Work to be completed >> Could you return, word for word, the passage of the family review of Into the Woods between "Tableau: Into the" and "story was confusing.", inclusive?

Text >>
= = =

Jan 1, 2015

My Family Reviews 'Into the Woods'

The holidays mean many things to me: present opening, family outings (and innings) that are mandatory and often welcome, hot chocolate drinking that makes me sick for hours after the last sip has been sipped, and forcefully making my family watch movies with me and then reviewing them. This year, the first of the movies we watched together was the delightful Into the Woods, and the family members present were me, my parents, my sister, and my brother-in-law. Here is our review.

Into the Woods, the film version of the Stephen Sondheim musical, tells the story of The Baker and The Baker's Wife, who find out that their fertility issues (there are buns in their
ovens but no bun in her oven) are the result of a witch's curse. To appease the witch and have a child, the two must venture into the mysterious woods that surround their village in order to find a cow as white as milk, a cape as red as blood, hair as yellow as corn, and a slipper as pure as gold before midnight in three days' time. Joining them in the woods are a series of familiar fairy tale characters. There's Jack (of ...and the Beanstalk fame), begrudgingly entering the woods to sell his cow and save him and his mother from destitution. There's Cinderella, who ventures into the woods to make her way to the Prince's ball. There's Rapunzel, who's stuck in a tower with only her creepy, adoptive mother for company. And there's Little Red Riding Hood, who ventures into the woods to bring bread and sweets to her sick grandmother. From the set up, you can pretty much guess what happens in each of these intertwining stories, but the musical is more interested in what comes after the "...and they all lived happily ever after." What happens when you get everything you want and find it lacking, or find that you miss what you had before? Sondheim's musical uses familiar tropes, playing on the audience's expectations to delve deeply into murky moral and psychological issues of love, sexual awakening, loss, parenthood, and responsibility. To a lesser extent, the Rob Marshall film does as well.

The Story

Tableau: Into the Woods is one of my favorite musicals, and the movie has some of my favorite actors in it. Still, with Disney behind it and the taste of bile still left in my mouth after watching Annie, I went into the theater with pretty low expectations. And I was pleasantly surprised. Sure, a lot of the sadness and grief of the second act is diminished or removed, but I think that the heart of the musical remains.

Brother-in-Law: I think it sanded the edges too much. I'm not as familiar with the musical, but it seems like, in making it more family-friendly while also keeping in most of the plot, the film lost a lot of clarity. Some of the story was confusing.

= = =

Information shown >>
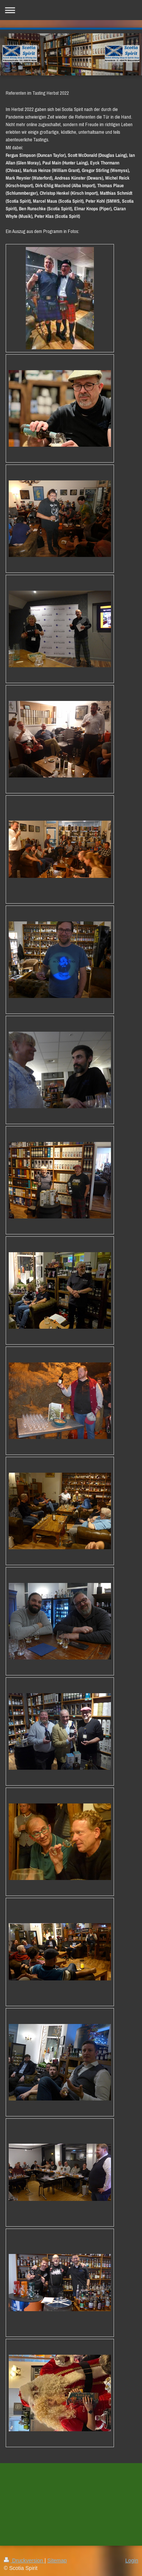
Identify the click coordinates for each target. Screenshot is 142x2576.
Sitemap (57, 2560)
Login (131, 2560)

= = =

Written answer >>
Tableau: Into the Woods is one of my favorite musicals, and the movie has some of my favorite actors in it. Still, with Disney behind it and the taste of bile still left in my mouth after watching Annie, I went into the theater with pretty low expectations. And I was pleasantly surprised. Sure, a lot of the sadness and grief of the second act is diminished or removed, but I think that the heart of the musical remains.

Brother-in-Law: I think it sanded the edges too much. I'm not as familiar with the musical, but it seems like, in making it more family-friendly while also keeping in most of the plot, the film lost a lot of clarity. Some of the story was confusing.